少々、がっかりしながらもさらに質問を続ける。
「どんな花にしますか?」
「花の事は俺にはさっぱり…」
青年の困り果てた表情があまりにも可愛らしくて、つい助言を口にする。
「お相手のイメージに合わせて、作らせてもらいますけど」
「えっ」
パッと顔を上げた瞬間の目の輝きに、わたしの胸がドキッと高鳴る。
「どういった方なんですか?」
「えっと…あいつは大人で優しくて頼りがいがあって、ちょっじじくさいところもあるけどたまにすんげー子どもっぽいワガママ言う時もあって…。うーん。難しいけど、尊敬できる奴だ。…と思う」
(彼女じゃないのか??)
100%彼女だと思っていたのに、どうやら違ったみたいだ。
こんなに嬉しそうに相手の事を話すもんだから、彼女でもおかしくないのに、じじくさいときたもんだ。

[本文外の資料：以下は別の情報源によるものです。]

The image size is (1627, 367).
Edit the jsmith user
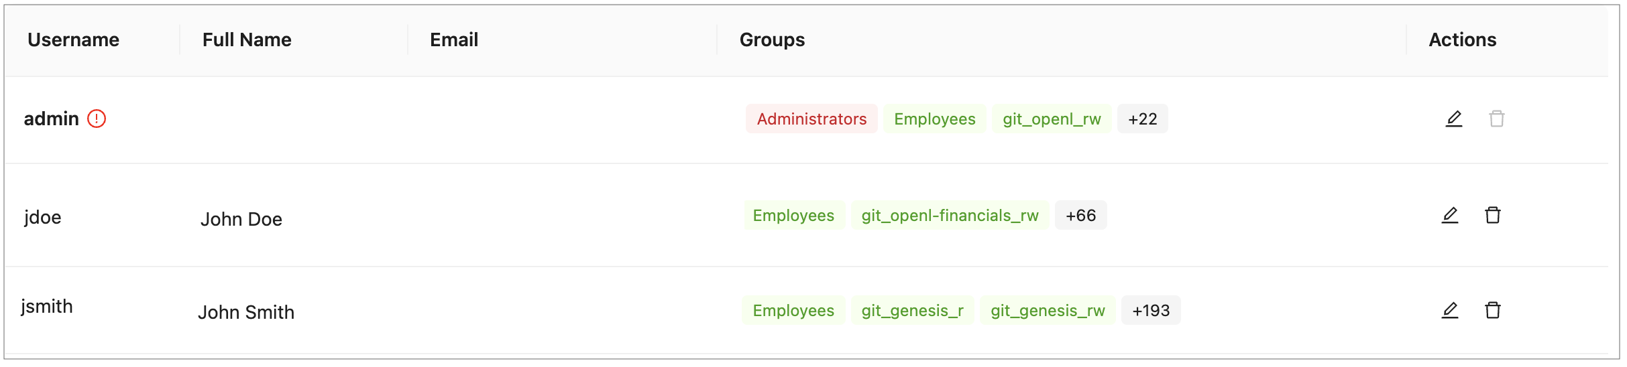(1449, 310)
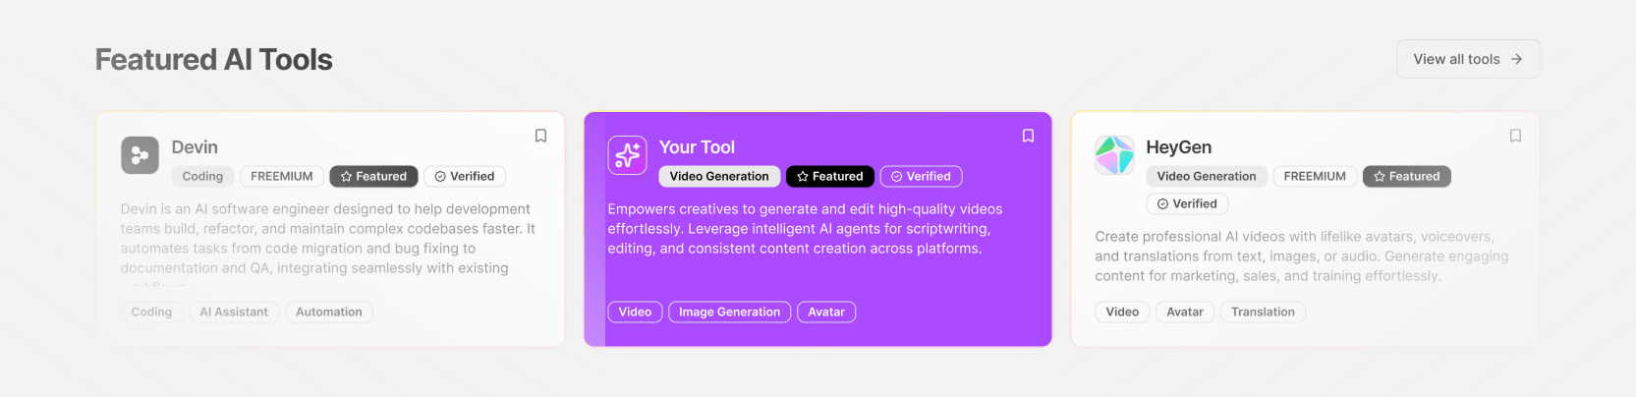
Task: Click Featured star badge on Your Tool
Action: 830,177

「お歳を召された方でしたら、こちらの暖色系の花にしましょうか?」
「お歳…って程じゃねーけど。けど、そうだな。あいつ、こんな色好きだわ」
「分かりました。それでは、10分程お待ちいただければ、すぐに作らせてもらいますんで」
そう言って、わたしは水の張ったバケツから花を選び出す。
様々な種類の花を組み合わせ、長さを合わせ、花束を作っていく。
その動作をまるで珍しいものでも見るかのように青年がじっと見つめていた。
(なんか、やりにくいなあ…)
子ども達がよく、目を輝かせて覗いてくる事はあるけど、いい歳をしたちょっと見た目のイイ青年がじっと見つめてくるのは、やはりやりにくい。